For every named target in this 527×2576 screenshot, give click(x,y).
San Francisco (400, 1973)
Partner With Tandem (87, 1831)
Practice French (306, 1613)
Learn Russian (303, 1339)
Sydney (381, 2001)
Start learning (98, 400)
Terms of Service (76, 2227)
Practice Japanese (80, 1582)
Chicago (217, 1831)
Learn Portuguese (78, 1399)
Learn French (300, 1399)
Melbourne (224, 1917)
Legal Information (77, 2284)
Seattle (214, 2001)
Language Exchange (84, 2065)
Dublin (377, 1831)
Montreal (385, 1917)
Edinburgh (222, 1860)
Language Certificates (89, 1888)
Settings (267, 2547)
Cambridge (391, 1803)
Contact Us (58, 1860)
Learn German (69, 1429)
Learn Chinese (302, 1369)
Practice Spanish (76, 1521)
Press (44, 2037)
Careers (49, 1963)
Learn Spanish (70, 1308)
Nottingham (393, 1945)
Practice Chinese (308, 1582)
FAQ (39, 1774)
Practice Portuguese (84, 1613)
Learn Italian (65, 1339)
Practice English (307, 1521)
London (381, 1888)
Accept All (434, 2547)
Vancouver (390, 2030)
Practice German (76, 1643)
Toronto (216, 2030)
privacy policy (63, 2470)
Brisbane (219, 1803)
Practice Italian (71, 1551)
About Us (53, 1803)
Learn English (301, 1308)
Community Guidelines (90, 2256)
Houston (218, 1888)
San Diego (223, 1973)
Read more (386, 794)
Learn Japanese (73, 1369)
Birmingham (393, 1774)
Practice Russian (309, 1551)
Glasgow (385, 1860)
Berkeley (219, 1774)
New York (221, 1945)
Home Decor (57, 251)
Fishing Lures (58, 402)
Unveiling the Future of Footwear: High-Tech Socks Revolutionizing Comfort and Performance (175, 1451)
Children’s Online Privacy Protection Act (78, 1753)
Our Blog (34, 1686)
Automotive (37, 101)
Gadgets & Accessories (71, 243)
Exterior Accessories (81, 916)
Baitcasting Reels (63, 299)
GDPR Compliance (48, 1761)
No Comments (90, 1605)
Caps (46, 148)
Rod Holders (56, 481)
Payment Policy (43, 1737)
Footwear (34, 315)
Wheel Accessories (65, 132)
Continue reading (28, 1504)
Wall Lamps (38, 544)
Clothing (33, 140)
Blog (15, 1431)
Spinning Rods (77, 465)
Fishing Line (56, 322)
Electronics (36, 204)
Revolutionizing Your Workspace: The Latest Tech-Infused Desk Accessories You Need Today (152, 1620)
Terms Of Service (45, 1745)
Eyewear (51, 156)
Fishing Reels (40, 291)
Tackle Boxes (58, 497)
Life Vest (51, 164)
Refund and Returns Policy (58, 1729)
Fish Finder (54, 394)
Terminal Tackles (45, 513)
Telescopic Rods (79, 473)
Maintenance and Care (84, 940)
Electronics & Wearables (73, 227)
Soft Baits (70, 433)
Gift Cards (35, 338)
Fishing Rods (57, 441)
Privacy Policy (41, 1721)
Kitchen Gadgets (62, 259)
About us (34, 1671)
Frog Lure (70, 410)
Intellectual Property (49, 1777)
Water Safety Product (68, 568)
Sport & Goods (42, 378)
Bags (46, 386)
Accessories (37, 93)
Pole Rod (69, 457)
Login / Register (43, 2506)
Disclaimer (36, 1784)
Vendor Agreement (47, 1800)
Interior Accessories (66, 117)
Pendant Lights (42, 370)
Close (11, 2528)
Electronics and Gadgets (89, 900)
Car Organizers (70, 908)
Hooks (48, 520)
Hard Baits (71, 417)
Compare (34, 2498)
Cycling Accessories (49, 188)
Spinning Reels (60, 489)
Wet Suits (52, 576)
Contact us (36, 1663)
----
With the records above in view, retype each one exactly.

For every named target in this 527×2576 screenshot, give click(x,y).
San Francisco (400, 1973)
Partner With Tandem (87, 1831)
Practice French (306, 1613)
Learn Russian (303, 1339)
Sydney (381, 2001)
Start learning (98, 400)
Terms of Service (76, 2227)
Practice Japanese (80, 1582)
Chicago (217, 1831)
Learn Portuguese (78, 1399)
Learn French (300, 1399)
Melbourne (224, 1917)
Legal Information (77, 2284)
Seattle (214, 2001)
Language Exchange (84, 2065)
Dublin (377, 1831)
Montreal (385, 1917)
Edinburgh (222, 1860)
Language Certificates (89, 1888)
Settings (267, 2547)
Cambridge (391, 1803)
Contact Us (58, 1860)
Learn German (69, 1429)
Learn Chinese (302, 1369)
Practice Spanish (76, 1521)
Press (44, 2037)
Careers (49, 1963)
Learn Spanish (70, 1308)
Nottingham (393, 1945)
Practice Chinese (308, 1582)
FAQ (39, 1774)
Practice Portuguese (84, 1613)
Learn Italian (65, 1339)
Practice English (307, 1521)
London (381, 1888)
Accept All (434, 2547)
Vancouver (390, 2030)
Practice German (76, 1643)
Toronto (216, 2030)
privacy policy (63, 2470)
Brisbane (219, 1803)
Practice Italian (71, 1551)
About Us (53, 1803)
Learn English (301, 1308)
Community Guidelines (90, 2256)
Houston (218, 1888)
San Diego (223, 1973)
Read more (386, 794)
Learn Japanese (73, 1369)
Birmingham (393, 1774)
Practice Russian (309, 1551)
Glasgow (385, 1860)
Berkeley (219, 1774)
New York (221, 1945)
Home Decor (57, 251)
Fishing Lures (58, 402)
Unveiling the Future of Footwear: High-Tech Socks Revolutionizing Comfort and Performance (175, 1451)
Children’s Online Privacy Protection Act (78, 1753)
Our Blog (34, 1686)
Automotive (37, 101)
Gadgets & Accessories (71, 243)
Exterior Accessories (81, 916)
Baitcasting Reels (63, 299)
GDPR Compliance (48, 1761)
No Comments (90, 1605)
Caps (46, 148)
Rod Holders (56, 481)
Payment Policy (43, 1737)
Footwear (34, 315)
Wheel Accessories (65, 132)
Continue reading (28, 1504)
Wall Lamps (38, 544)
Clothing (33, 140)
Blog (15, 1431)
Spinning Rods (77, 465)
Fishing Line (56, 322)
Electronics (36, 204)
Revolutionizing Your Workspace: The Latest Tech-Infused Desk Accessories You Need Today (152, 1620)
Terms Of Service (45, 1745)
Eyewear (51, 156)
Fishing Reels (40, 291)
Tackle Boxes (58, 497)
Life Vest (51, 164)
Refund and Returns Policy (58, 1729)
Fish Finder (54, 394)
Terminal Tackles (45, 513)
Telescopic Rods (79, 473)
Maintenance and Care (84, 940)
Electronics & Wearables (73, 227)
Soft Baits (70, 433)
Gift Cards (35, 338)
Fishing Rods (57, 441)
Privacy Policy (41, 1721)
Kitchen Gadgets (62, 259)
About us (34, 1671)
Frog Lure (70, 410)
Intellectual Property (49, 1777)
Water Safety Product (68, 568)
Sport & Goods (42, 378)
Bags (46, 386)
Accessories (37, 93)
Pole Rod (69, 457)
Login / Register (43, 2506)
Disclaimer (36, 1784)
Vendor Agreement (47, 1800)
Interior Accessories (66, 117)
Pendant Lights (42, 370)
Close (11, 2528)
Electronics and Gadgets (89, 900)
Car Organizers (70, 908)
Hooks (48, 520)
Hard Baits (71, 417)
Compare (34, 2498)
Cycling Accessories (49, 188)
Spinning Reels (60, 489)
Wet Suits (52, 576)
Contact us (36, 1663)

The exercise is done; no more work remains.